Tras meses de estancamiento y conversaciones, en el marco de una cuenta regresiva a medida que se acerca la fecha del 22 de marzo, cuando está acordado un vencimiento de US$ 2.800 millones, y luego de haber desperdiciado casi dos años (cuando existían mejores oportunidades para lograrlo, tal como el mundo en pandemia, entre otras), el acuerdo con el FMI llegó al Congreso.
Ante el requisito legal de convalidación parlamentaria, el primer problema que tiene el Gobierno no es con la oposición, sino con su heterogénea representación legislativa. Por su parte, la oposición se encuentra en la disyuntiva de no desear ser socia del oficialismo en un eventual default, pero tampoco de la política económica del Gobierno en caso de prestar su apoyo.
Existe un generalizado consenso de que la peor de las alternativas en la actual circunstancia nacional sería no ratificarlo e ir a un default, que agravaría la ya muy precaria situación del país.
Una de las cláusulas del proyectado acuerdo que mayor perturbación estaría generando estriba en las revisiones trimestrales de los enviados del FMI que, en caso de observar incumplimiento de las metas acordadas, darían por tierra con el programa.
El problema radica en que varias disposiciones del entendimiento son de muy difícil cumplimiento en el marco de la actual conducción económica.
Tal, por caso, el compromiso de reducción gradual del déficit fiscal sobre la base de una economía que se recupere, objetivo dudoso si no se echa mano de las necesarias reformas estructurales–ausentes en el acuerdo– que reviertan la actual política de ahuyentar la inversión privada, eternizando un elefantiásico Estado.
Una consecuencia obligada de lo anterior radica en el subsiguiente compromiso, casi quimérico, de freno a la emisión, teniendo en cuenta que la asistencia monetaria del Banco Central resultó el principal mecanismo del Tesoro para cubrir sus necesidades de gasto. De intentar el Gobierno dar cumplimiento a esta cláusula, debería conseguir financiamiento en el mercado de deuda (con aumentos en la tasa de interés) o en organismos multilaterales, cuyas posibilidades distan de ser promisorias.
El acuerdo plantea la necesidad de estimular el ahorro en pesos y desalentar la demanda de dólares, en base a tasas de interés reales positivas, objetivo de casi imposible cumplimiento por la persistente inflación y la falta de confianza de los inversores, tanto en el Gobierno como en la moneda local.
El FMI remarcó la necesidad de introducir políticas para evitar el atraso cambiario. En el Gobierno habían insistido en que no habría un salto devaluatorio.
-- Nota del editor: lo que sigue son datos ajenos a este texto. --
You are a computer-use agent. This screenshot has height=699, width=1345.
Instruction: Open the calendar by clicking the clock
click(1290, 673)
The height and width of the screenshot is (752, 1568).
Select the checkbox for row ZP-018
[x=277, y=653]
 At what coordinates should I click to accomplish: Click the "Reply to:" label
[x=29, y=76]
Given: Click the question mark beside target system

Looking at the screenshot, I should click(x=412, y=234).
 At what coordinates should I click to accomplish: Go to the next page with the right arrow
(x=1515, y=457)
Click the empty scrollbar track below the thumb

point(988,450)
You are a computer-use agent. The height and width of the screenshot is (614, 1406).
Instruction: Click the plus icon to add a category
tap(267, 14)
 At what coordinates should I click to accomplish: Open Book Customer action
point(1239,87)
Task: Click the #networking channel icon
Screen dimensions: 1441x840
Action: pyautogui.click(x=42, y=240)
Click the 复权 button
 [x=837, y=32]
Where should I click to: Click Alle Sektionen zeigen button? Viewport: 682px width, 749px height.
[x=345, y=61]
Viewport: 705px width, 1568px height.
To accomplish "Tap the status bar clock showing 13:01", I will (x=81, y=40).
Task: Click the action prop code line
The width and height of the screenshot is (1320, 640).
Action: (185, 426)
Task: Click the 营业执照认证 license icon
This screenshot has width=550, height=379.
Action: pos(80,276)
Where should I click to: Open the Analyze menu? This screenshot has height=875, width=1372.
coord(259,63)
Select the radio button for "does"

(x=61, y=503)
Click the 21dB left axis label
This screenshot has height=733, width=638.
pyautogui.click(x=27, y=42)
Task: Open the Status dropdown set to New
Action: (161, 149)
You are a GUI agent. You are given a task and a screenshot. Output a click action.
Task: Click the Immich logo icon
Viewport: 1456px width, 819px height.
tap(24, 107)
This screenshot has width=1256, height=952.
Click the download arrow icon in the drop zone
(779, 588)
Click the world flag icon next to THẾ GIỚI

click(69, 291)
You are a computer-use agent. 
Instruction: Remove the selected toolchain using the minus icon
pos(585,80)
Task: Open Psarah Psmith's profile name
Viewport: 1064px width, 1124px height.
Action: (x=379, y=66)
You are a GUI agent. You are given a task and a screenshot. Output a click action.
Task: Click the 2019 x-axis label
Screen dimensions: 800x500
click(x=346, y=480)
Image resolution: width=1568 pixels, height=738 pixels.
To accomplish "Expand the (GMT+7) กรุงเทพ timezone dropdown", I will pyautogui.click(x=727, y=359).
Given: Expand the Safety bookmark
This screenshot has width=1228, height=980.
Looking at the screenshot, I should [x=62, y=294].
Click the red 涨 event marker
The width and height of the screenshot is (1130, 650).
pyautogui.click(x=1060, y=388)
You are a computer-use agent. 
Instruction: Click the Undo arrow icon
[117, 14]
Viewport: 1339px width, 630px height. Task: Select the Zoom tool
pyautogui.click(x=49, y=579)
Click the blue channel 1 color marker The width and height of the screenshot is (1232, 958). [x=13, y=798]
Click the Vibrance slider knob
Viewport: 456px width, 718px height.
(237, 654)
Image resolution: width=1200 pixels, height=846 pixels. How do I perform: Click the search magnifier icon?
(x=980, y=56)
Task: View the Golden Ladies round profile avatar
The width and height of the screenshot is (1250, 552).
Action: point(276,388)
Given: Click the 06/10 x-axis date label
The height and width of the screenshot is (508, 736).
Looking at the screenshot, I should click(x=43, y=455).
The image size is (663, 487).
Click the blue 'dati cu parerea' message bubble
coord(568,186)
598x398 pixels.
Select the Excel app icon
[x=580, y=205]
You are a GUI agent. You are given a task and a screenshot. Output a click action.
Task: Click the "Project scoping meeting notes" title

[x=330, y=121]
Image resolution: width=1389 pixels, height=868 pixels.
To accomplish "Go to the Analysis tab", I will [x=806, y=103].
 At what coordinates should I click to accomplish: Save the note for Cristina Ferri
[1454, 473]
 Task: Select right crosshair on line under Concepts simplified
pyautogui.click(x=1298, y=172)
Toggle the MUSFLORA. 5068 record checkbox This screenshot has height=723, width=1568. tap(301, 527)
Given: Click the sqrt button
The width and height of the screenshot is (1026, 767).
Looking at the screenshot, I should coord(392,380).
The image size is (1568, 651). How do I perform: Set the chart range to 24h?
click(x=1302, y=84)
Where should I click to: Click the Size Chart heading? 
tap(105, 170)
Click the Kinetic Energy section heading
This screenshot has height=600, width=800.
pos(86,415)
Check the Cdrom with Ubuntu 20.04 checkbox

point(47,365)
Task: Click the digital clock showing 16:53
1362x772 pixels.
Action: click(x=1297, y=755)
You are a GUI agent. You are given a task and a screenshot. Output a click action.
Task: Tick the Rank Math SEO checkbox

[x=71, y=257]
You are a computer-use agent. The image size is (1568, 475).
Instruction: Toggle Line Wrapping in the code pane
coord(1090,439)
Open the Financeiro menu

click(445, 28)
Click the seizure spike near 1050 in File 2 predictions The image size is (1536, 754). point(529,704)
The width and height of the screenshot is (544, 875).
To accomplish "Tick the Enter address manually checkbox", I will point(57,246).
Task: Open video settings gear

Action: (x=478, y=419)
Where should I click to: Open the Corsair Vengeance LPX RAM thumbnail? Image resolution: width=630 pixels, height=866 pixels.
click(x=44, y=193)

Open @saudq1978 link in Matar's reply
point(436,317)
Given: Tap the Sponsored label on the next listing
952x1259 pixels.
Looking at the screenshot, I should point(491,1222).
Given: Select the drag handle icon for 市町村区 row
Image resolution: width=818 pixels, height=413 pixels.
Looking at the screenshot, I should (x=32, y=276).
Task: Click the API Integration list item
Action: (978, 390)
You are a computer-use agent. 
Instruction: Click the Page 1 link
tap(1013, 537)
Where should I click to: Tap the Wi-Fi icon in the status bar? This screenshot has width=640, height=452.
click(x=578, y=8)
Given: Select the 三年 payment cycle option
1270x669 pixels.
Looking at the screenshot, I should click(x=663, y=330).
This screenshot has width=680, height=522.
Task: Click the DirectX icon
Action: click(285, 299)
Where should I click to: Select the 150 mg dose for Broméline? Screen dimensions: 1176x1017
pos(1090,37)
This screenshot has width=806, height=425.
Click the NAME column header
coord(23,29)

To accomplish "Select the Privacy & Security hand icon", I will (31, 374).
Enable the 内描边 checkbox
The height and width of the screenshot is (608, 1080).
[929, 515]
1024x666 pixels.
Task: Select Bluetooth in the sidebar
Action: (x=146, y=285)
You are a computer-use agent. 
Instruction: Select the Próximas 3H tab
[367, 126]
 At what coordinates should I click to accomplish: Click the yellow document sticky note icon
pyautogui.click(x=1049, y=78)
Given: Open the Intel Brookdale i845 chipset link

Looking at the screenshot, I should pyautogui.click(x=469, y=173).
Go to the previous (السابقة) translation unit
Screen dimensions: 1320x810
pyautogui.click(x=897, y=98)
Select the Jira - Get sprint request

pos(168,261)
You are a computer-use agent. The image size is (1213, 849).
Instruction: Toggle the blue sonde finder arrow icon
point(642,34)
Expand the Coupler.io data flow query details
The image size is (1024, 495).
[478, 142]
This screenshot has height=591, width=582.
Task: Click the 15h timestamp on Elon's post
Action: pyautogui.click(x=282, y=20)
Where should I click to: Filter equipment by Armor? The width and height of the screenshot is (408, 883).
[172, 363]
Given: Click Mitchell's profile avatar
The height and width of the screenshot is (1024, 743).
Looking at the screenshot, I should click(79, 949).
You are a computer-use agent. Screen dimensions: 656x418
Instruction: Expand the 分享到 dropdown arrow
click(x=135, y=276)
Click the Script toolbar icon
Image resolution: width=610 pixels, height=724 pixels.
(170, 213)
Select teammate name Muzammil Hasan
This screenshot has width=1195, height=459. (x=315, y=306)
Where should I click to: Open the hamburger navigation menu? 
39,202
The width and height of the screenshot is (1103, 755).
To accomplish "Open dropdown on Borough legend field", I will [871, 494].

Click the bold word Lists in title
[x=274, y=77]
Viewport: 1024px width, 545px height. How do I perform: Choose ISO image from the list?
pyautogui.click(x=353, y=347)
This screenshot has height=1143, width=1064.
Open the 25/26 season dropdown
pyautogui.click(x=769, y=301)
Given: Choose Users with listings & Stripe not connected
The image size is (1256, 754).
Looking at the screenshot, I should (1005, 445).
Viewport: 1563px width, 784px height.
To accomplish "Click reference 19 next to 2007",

Mientras tanto, la brecha entre los tipos de cambio informal y oficial aún ronda el 100%, con lo cual, en caso de propiciar una brusca devaluación, repercutiría obligadamente en las metas antiinflacionarias, contexto en el que el Gobierno sigue insistiendo que responde a un proceso “multicausal”, ignorando su origen monetario, y ratificando que continuará su apuesta por los hasta el momento inservibles “acuerdos de precios”.
Si bien resulta necesario concretar el acuerdo con el FMI y evitar el abismo inmediato del default, lo señalado más arriba no releva la perspectiva de que ese fantasma rondará cada trimestre en oportunidad de la revisión de la entidad internacional, que en caso de producirse incumplimientos por parte del país gatillaría la caída del entendimiento, llevándolo en ese caso a un estatus de paria financiero, aislado del conglomerado de naciones.
Se perpetuaría así su estancamiento económico y su alejamiento de las corrientes inversoras privadas internacionales, atento a la eterna ausencia de las imprescindibles reformas estructurales que exige la actual crítica circunstancia.